Grallaria antpittas are a "wonderful group of plump and round antbirds whose feathers are often fluffed up...they have stout bills [and] very short tails". The chestnut-naped antpitta is 19.5 to 21 cm long and weighs 104 to 122 g. There is no plumage difference of the male and female. Adults of the nominate subspecies have a dark chestnut crown and a rufous-chestnut hindcrown, nape, and face. They have gray lores and a patch of bare white skin behind the eye. Their upperparts and tail are brown. Their wings are mostly brown with tawny-brown primaries. Their underparts are ashy gray that is darkest on the throat. Subspecies G. n. ruficeps has a brighter rufous-chestnut crown, nape, and face and lighter gray underparts than the nominate. G. n. obsoleta has a brown crown, blackish lores, a more chestnut face, olivaceous brown upperparts, and blackish gray underparts. All subspecies have a gray iris, a black bill, and pale blue-gray legs and feet.

==Distribution and habitat==

The chestnut-naped antpitta has a disjunct distribution. The nominate subspecies is found on the east slope of the Andes at least from Ecuador's Pichincha Province south into northern Peru's Department of Piura; it may be found further north as far as Nariño Department in southwestern Colombia. Subspecies G. n. ruficeps is found on the western slope of Colombia's Eastern Andes in Cundinamarca Department, in the country's Central Andes between Antioquia and Cauca departments, and perhaps in the Western Andes of Antioquia Department. G. n. obsoleta is found on the west slope of the Andes in northern Ecuador's Imbabura and Pichincha provinces.

The chestnut-naped antpitta inhabits temperate to humid montane forest, where it almost entirely occurs in and near dense bamboo stands. It also inhabits the undergrowth of adjacent forest that lacks bamboo.

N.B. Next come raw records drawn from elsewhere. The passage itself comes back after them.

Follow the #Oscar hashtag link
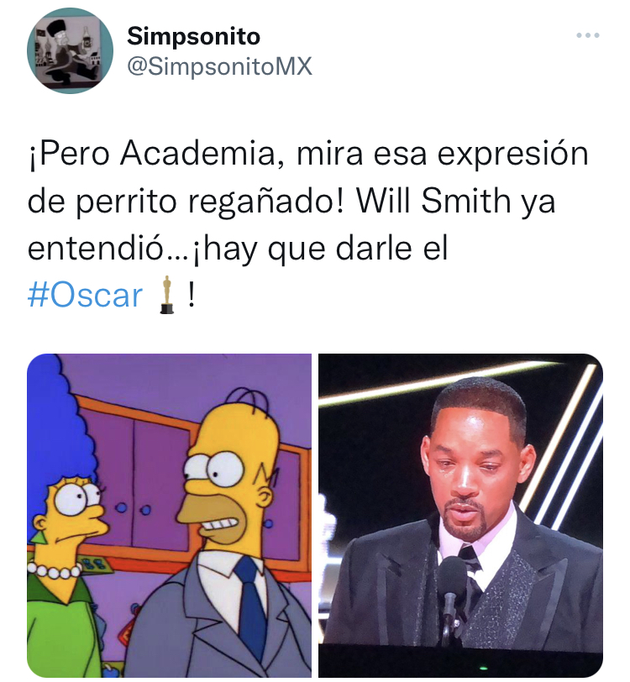Viewport: 630px width, 682px height. 85,296
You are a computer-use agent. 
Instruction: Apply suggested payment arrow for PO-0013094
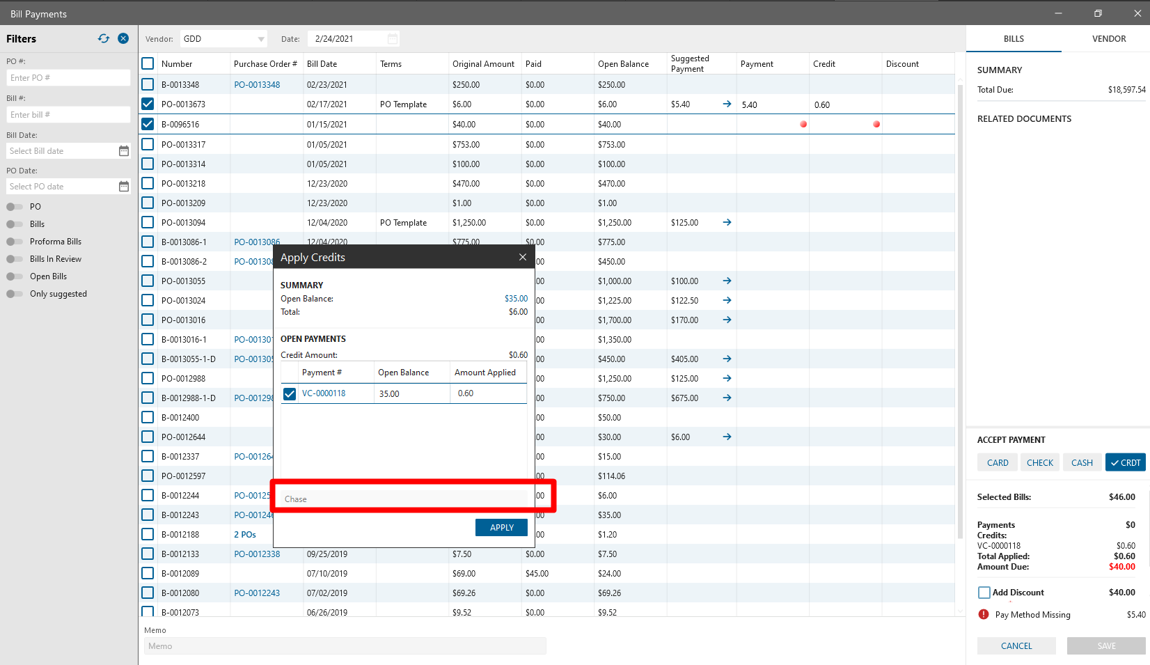[x=727, y=223]
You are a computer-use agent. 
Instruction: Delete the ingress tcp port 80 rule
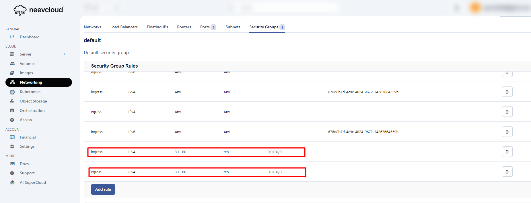(x=507, y=152)

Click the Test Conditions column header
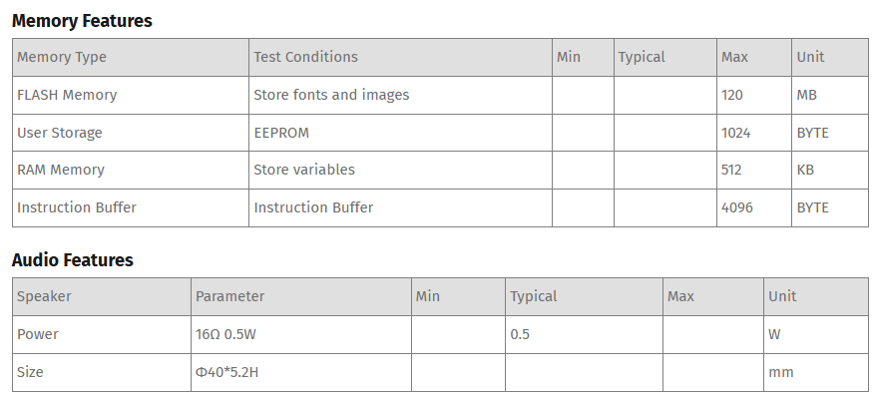point(400,58)
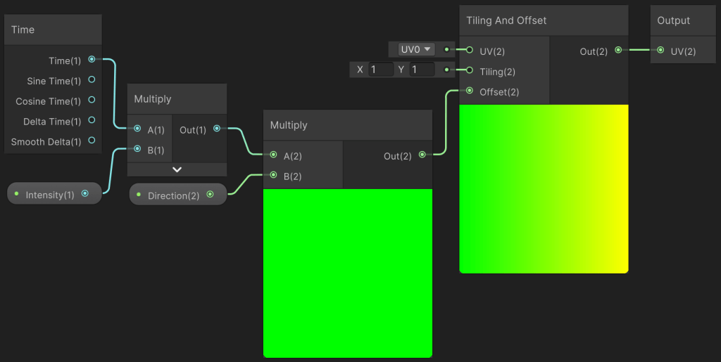Open the UV0 channel dropdown
The image size is (721, 362).
tap(416, 49)
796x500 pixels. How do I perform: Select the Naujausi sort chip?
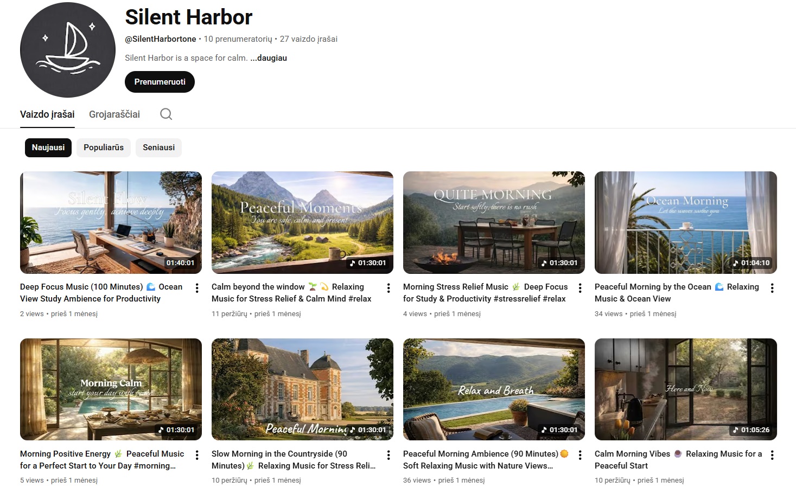pyautogui.click(x=48, y=148)
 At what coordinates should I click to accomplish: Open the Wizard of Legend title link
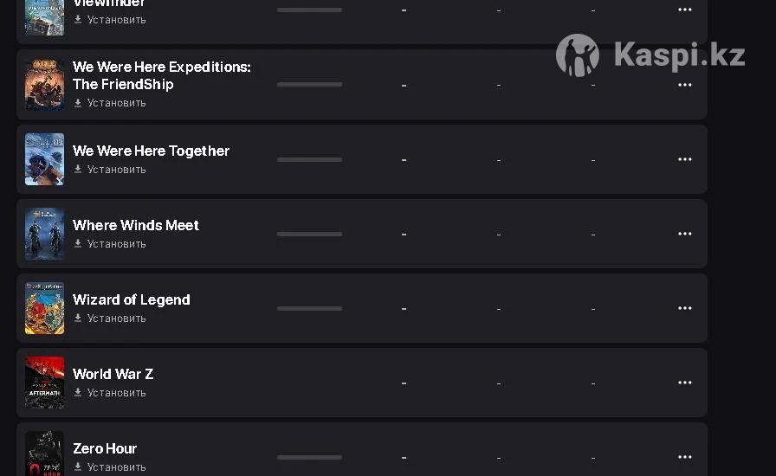point(132,299)
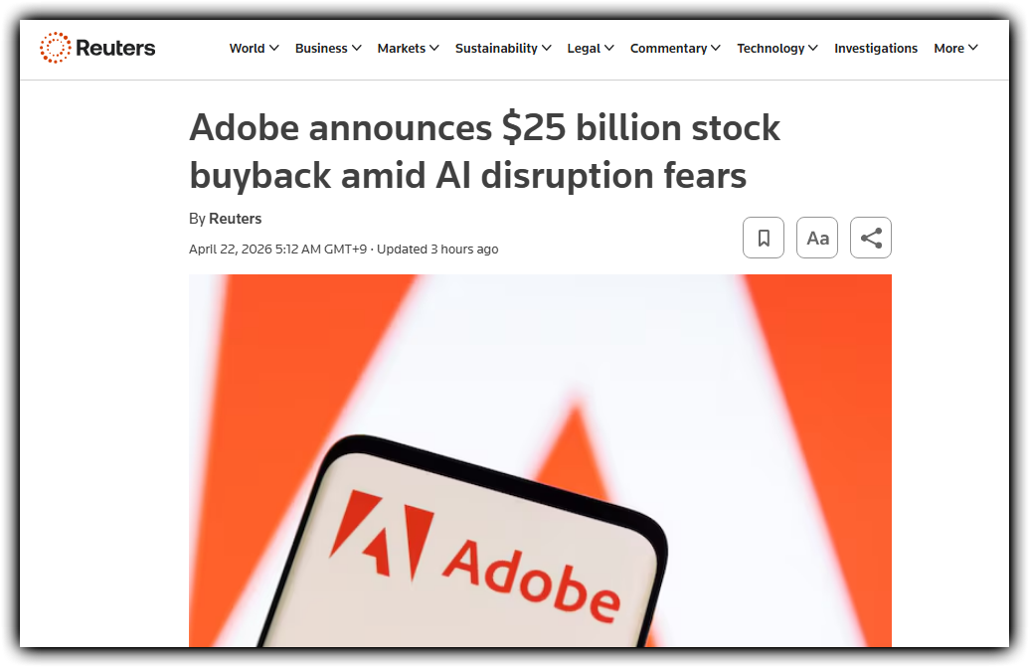
Task: Expand the Commentary chevron arrow
Action: coord(715,48)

In elevation it occurs between 2000 and 3000 m in Colombia and Ecuador and between 2200 and 3000 m in Peru.

==Behavior==
===Movement===
The chestnut-naped antpitta is resident throughout its range.

===Feeding===
The diet and foraging behavior of the chestnut-naped antpitta have not been detailed but it is known to feed on insects and other invertebrates. It is primarily terrestrial, hopping on the ground, usually deep in the bamboo. Most sightings, however, are along forest trails in the early dawn.

===Breeding===
The chestnut-naped antpitta's breeding season has not been fully defined but appears to include November to January. The only known nest was a large cup made mostly of bamboo leaves with a few small sticks and some moss. It was about 3 m above the ground in a bamboo thicket and held two nestlings. Nothing else is known about the species' breeding biology.

===Vocalization===

The chestnut-naped antpitta sings mostly at dawn and dusk, and usually from a hidden low perch. Its "distinctive and often-heard song [is] a series of 4-7 well-enunciated and emphatic whistled notes, the first set all similar but the last long and sharply upslurred, e.g. 'keeu, kew-kew-kew k-wheeeei?. It also "gives various shorter calls consisting of fewer initial notes plus the last slurred one, or just the slurred one alone".

==Status==
The IUCN has assessed the chestnut-naped antpitta as being of Least Concern. It has a large range; its population size is not known and is believed to be stable. No immediate threats have been identified. It is considered locally fairly common in Colombia, uncommon in eastern Ecuador and scarcer in the west, and fairly common in Peru. "[C]urrent assessment methods, including [the authors'], do not include subspecies, and the conservation of eastern and western Andean subspecies is a critical component which should be factored into future models. It is particularly important for isolated races ... which likely represent significant evolutionary units."